= Y. Lawrence Yao =

Y. Lawrence Yao is a mechanical engineer, who has done groundbreaking research in the field of laser assisted manufacturing. He is well known for developing process synthesis methodology for laser forming process, for developing micro-scale laser shock peening process, and for innovative applications in renewable energy, biomedical, and art restoration areas.

==Positions==
Yao is Professor in the Department of Mechanical Engineering at Columbia University in New York, NY, where he directs the Advanced Manufacturing Laboratory. He was the Chair of the Department from 2005 to 2011. He served as President of North American Manufacturing Research Institute (NAMRI) of Society of Manufacturing Engineers (SME) during 2009-2010. Currently, he serves as Editor of Journal of Manufacturing Science and Engineering, American Society of Mechanical Engineers (ASME).

==Education==
Yao earned his Ph.D. and M.S. degrees in mechanical engineering from the University of Wisconsin-Madison in 1988 and 1984, respectively, and his B.E. degree in mechanical engineering from the Shanghai Jiao Tong University, China in 1982.

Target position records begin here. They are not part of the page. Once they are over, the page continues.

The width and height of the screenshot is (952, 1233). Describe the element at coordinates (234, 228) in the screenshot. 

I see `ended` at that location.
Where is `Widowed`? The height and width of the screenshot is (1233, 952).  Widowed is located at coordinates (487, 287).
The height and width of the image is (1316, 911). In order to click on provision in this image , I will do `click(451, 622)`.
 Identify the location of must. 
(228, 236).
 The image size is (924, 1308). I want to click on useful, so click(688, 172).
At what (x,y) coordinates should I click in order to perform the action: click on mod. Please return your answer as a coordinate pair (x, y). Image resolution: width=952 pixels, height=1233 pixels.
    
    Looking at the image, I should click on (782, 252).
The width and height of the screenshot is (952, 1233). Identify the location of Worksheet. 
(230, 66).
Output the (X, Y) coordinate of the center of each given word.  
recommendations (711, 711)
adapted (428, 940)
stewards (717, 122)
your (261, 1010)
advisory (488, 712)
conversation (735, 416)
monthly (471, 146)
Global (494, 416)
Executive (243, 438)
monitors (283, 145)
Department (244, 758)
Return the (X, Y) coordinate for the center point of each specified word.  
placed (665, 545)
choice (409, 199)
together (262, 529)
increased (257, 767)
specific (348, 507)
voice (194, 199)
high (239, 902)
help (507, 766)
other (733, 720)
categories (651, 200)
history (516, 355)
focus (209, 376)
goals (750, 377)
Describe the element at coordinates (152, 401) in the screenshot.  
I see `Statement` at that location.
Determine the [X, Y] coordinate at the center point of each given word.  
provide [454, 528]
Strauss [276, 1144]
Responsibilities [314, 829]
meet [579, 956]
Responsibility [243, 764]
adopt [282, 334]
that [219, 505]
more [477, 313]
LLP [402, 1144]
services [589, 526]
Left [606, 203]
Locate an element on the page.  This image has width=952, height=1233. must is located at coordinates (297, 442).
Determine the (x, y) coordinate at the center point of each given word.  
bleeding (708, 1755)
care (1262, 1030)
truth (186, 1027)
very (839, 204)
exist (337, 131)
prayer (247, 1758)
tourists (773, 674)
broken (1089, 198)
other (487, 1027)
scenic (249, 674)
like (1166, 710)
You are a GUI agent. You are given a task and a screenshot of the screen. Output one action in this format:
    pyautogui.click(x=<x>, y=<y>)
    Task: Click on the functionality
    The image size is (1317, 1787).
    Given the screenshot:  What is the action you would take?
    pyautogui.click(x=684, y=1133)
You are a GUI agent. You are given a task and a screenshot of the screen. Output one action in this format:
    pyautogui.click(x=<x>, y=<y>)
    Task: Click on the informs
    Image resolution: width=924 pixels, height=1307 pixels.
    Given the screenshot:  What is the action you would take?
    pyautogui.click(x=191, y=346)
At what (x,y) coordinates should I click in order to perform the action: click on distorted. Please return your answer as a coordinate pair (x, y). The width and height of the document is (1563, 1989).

==Publications and awards==
Yao is author and co-author of over 250 technical publications. According to Google Scholar, his papers have been cited over 20,000 times, and he has an h-index of 63 as of November 5, 2015. He received awards including the 2006 Blackall Machine Tool and Gage Award from ASME (with Wenwu Zhang and I. Cev Noyan), the 2000 Outstanding Paper Award from NAMRI/SME. For his research accomplishments, he also won a Fulbright Senior Scholar Award in 2011.

==Memberships==
Yao was elected a Fellow of Laser Institute of America (LIA) in 2004, a Fellow of American Society of Mechanical Engineers (ASME) in 2006, and a Fellow of Society of Manufacturing Engineers (SME) in 2008. He served on the Board of Directors, Laser Institute of America (LIA) from 2002 to 2008. He was on the NAMRI Board of Directors of SME from 2002 to 2012. He served as Chair of the Manufacturing Engineering Division (MED) of ASME from 2010-2011.

==Current research==
His current research focuses on developing innovative fabrication technologies that renewable energy devices and biomedical devices can significantly benefit from. Examples include simultaneous surface texturing/partial crystallization of thin film solar cells for efficiency and stability improvement, inter-laminar toughening of composite materials to improve delamination resistance of wind turbine blades, dissimilar metal joining for micro-scale medical devices and microstructural modification of biodegradable polymers for improved drug delivery.